## Sunday, July 16, 2017

### A thermoelectric surprise in metals

Earlier this year I'd described what thermoelectricity is, and I'd also discussed recent work of ours where we used a laser as a scan-able heat source, and were then able to see nicely the fact that changing the size of a nanoscale metal structure can vary the material's thermoelectric properties, and make a thermocouple out of a single metal.

With this same measurement technique, we found a result that we thought was rather strange and surprising, which we have written up here.   Take a moderately long wire, say 120 nm wide and several microns long, made by patterning a 15 nm thick Au film.  Hook up basically a volt meter to the ends of the wire, and scan the laser spot along the length of the wire, recording the voltage as a function of the laser position.  If the wire is nice and homogeneous, you'd expect not to see to much until you get to the ends of the wire where it widens out into bigger contacts.  (There the size variation should make the skinny/wide junction act like a thermocouple.)   Instead, we see the result shown here in the figure (fig. 2 of the paper).  There is a great deal of spatial variability in the photothermoelectric voltage, like the wire is actually made up of a whole bunch of little thermocouples!

Note that your eye tends to pick out a spatial scale in panel (a) comparable to the 1 micron scale bar.  That's a bit misleading; the spot size of the laser in our system is about 1.8 microns, so this measurement approach would not pick up much smaller spatial scales of variation.

The metal wire is polycrystalline, and if you look at the electron microscope images in panels (c, d, e) you can make out a grain structure with lateral grain sizes of 15-20 nm.  Maybe the wire isn't all that homogeneous?  One standard way physicists look at the quality of metal films is to consider the electrical resistance of a square patch of film ($R_{\square}$, the "sheet resistance" or "resistance per square"), and compare that number with the "resistance quantum", $R_{\mathrm{q}}\equiv h/2e^2$, a combination of fundamental constants that sets a scale for resistance.  If you had two pieces of metal touching at a single atom, the resistance between them would be around the resistance quantum.  For our wire material, $R_{\square}$ is a little under 4 $\Omega$, so $R_{\square} << R_{\mathrm{q}}$, implying that the grains of our material are very well-connected - that it should act like a pretty homogeneous film.  This is why the variation shown in the figure is surprising.  Annealing the wires does change the voltage pattern as well as smoothing it out.  This is a pretty good indicator that the grain boundaries really are important here.  We hope to understand this better - it's always fun when a system thought to be well understood surprises you.

Ted Sanders said...

Nifty.
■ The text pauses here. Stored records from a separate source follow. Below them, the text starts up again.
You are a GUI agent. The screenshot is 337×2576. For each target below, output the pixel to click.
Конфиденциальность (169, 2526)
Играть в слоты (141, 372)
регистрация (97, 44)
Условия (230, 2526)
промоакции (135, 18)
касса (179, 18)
Thank you for writing this up.

Anonymous said...

Hi Doug, why do you think the sign of photovoltage changes along the wire?

Douglas Natelson said...

Anon, if there is a spatially varying Seebeck coefficient $S(x)$, and the sample is heated inhomogeneously via the spot from the laser, it's not that hard to have voltage vs. laser position be non-monotonic. One way to see this is to start from the definition of $S$, where locally $\nabla V \equiv -S \nabla T$. Then $V = -\int S(x)~dT(x)/dx~dx$ where the integral runs from one end of the sample to the other. If you integrate by parts, you get $V = -[S(1)T(1)-S(2)T(2)] + \int T(x)~dS/dx~dx$, where 1 and 2 denote evaluation at the ends of the sample. That second integral is the key, because $dS/dx$ can take on either sign as $S$ varies along the sample.

Douglas Natelson said...

(somehow blogger ate the rest of my explanation.) For each position of the laser, we get some profile $T(x)$, and we can compute that integral. If $T(x)$ happens to be largest right where $dS/dx$ is positive, you'd likely end up with a positive number. Conversely, if $T(x)$ is largest where $dS/dx$ happens to be negative, then you could get a negative net voltage. Depending on how the Seebeck coefficient varies along the sample, you could then get sign flips of $V$ as you scan the laser spot along the sample.

Anonymous said...

I see, thank you for the explanation! And do you think that the Seebeck coefficient can vary that much along the wire? I.e., does this all work out quantitatively?

Douglas Natelson said...

Anon, yes, it seems so. Variations of around 10% or so along the length of the device would be about right.